▶ [WHAT YOU WILL DO] Out of the listing below, copy every line that carries the string "computer".

▶ [PROVIDED ENTRIES]
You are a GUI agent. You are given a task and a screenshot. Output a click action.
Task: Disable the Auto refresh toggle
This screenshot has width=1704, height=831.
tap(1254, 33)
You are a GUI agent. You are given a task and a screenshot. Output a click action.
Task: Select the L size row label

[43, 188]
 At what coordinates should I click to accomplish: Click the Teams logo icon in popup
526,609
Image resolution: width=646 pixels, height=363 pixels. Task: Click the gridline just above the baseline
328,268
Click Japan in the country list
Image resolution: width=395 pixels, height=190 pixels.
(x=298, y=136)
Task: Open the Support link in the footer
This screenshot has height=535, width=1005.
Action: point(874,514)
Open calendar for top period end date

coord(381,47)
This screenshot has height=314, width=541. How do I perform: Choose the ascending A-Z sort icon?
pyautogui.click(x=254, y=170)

==

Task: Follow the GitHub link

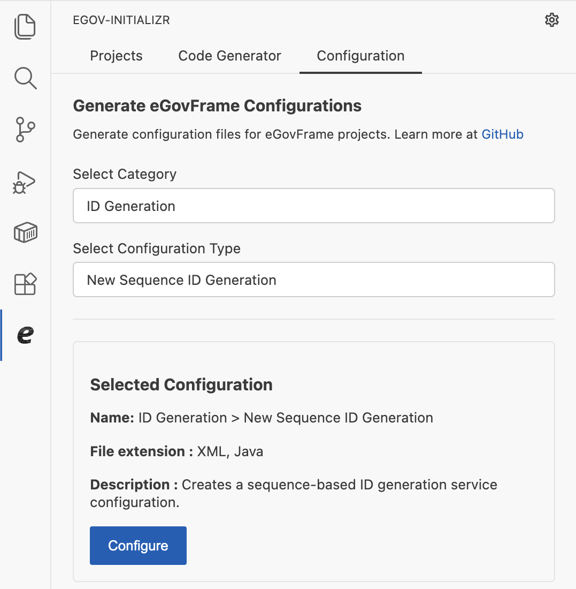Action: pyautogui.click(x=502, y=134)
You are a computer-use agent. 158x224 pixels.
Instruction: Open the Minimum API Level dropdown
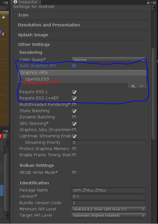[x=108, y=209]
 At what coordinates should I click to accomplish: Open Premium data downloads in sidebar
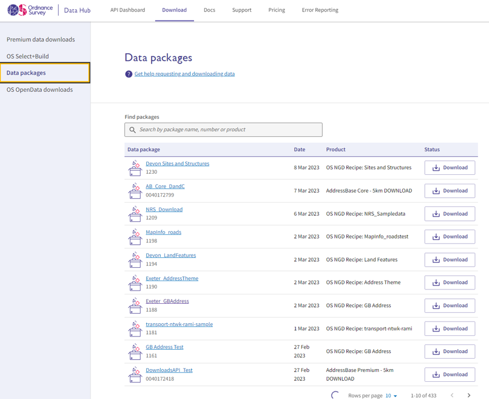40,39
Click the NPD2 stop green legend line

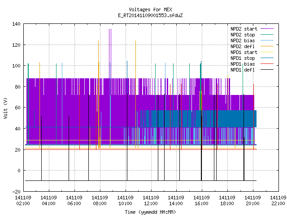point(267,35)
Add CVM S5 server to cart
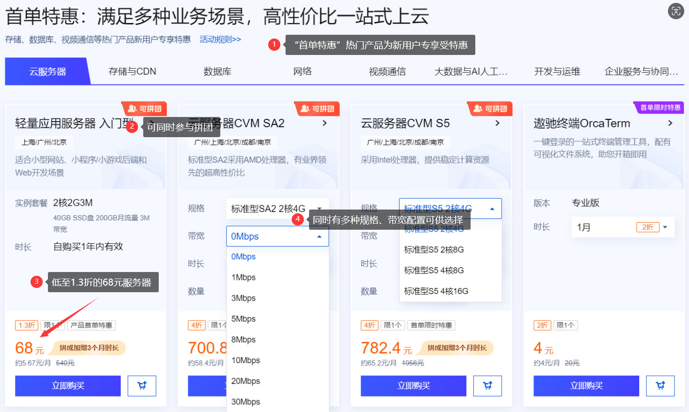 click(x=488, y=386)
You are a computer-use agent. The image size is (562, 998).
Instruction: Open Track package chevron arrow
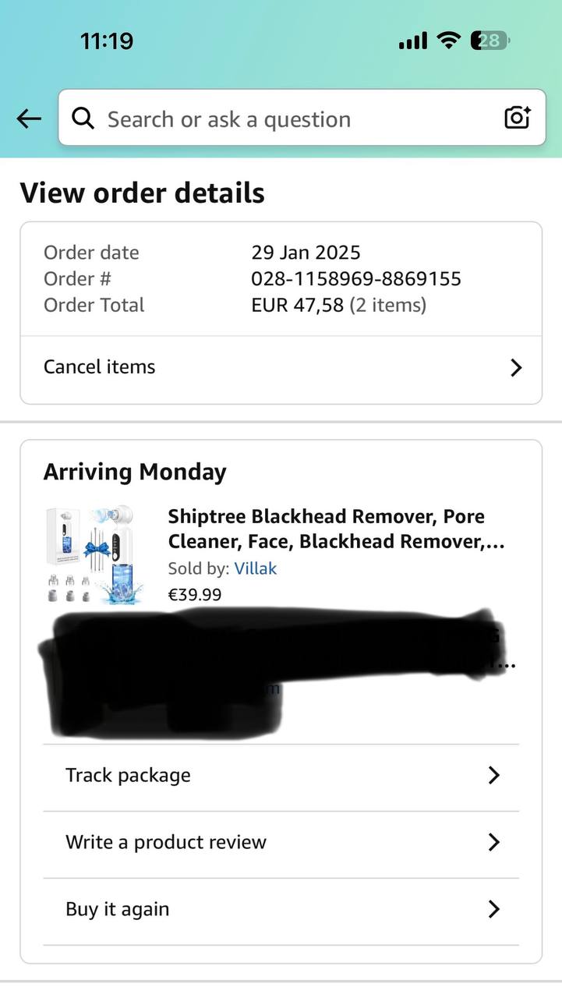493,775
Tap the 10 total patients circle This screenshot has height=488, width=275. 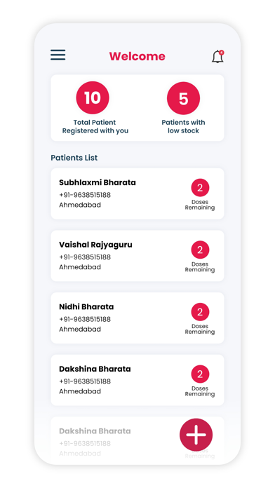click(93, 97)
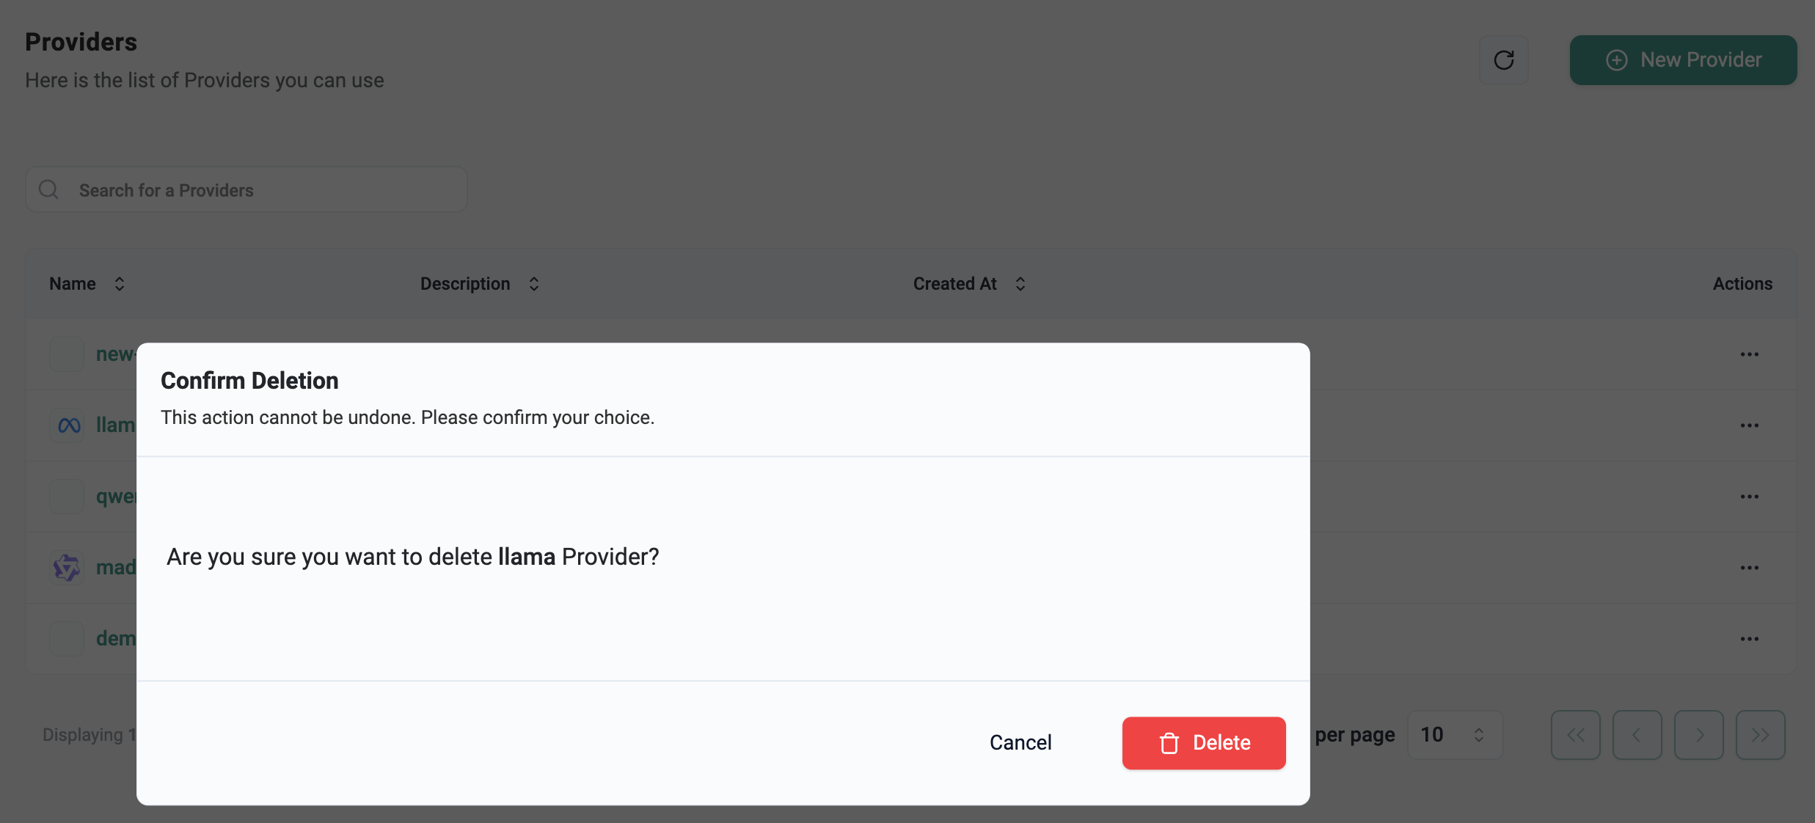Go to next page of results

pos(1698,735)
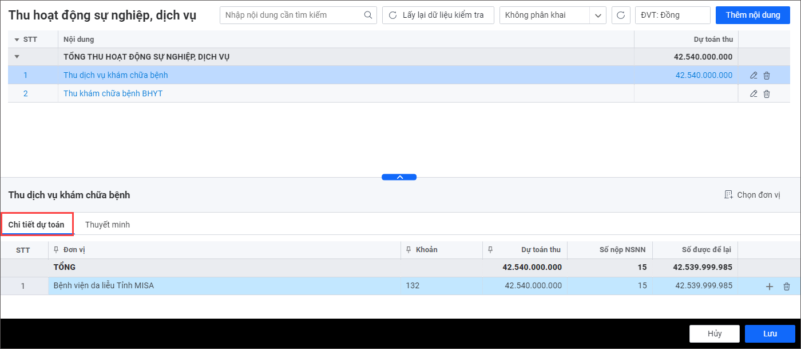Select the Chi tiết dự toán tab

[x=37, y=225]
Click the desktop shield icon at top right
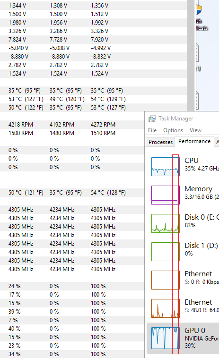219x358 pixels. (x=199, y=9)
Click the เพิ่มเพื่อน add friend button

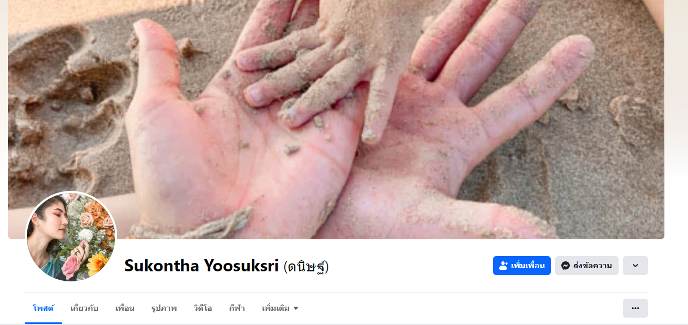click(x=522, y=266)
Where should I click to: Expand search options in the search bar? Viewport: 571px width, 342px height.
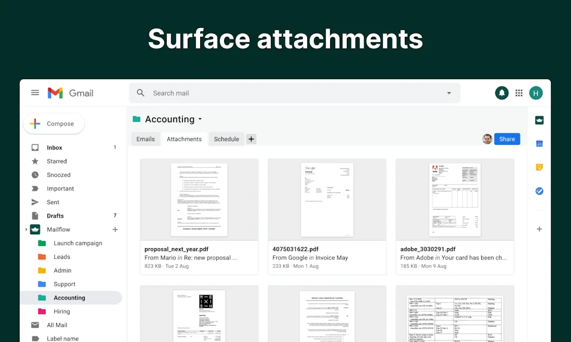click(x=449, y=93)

▶ [OUTPUT BELOW]
You are a computer-use agent. 158x224 pixels.
You are a computer-use agent. The image size is (562, 998).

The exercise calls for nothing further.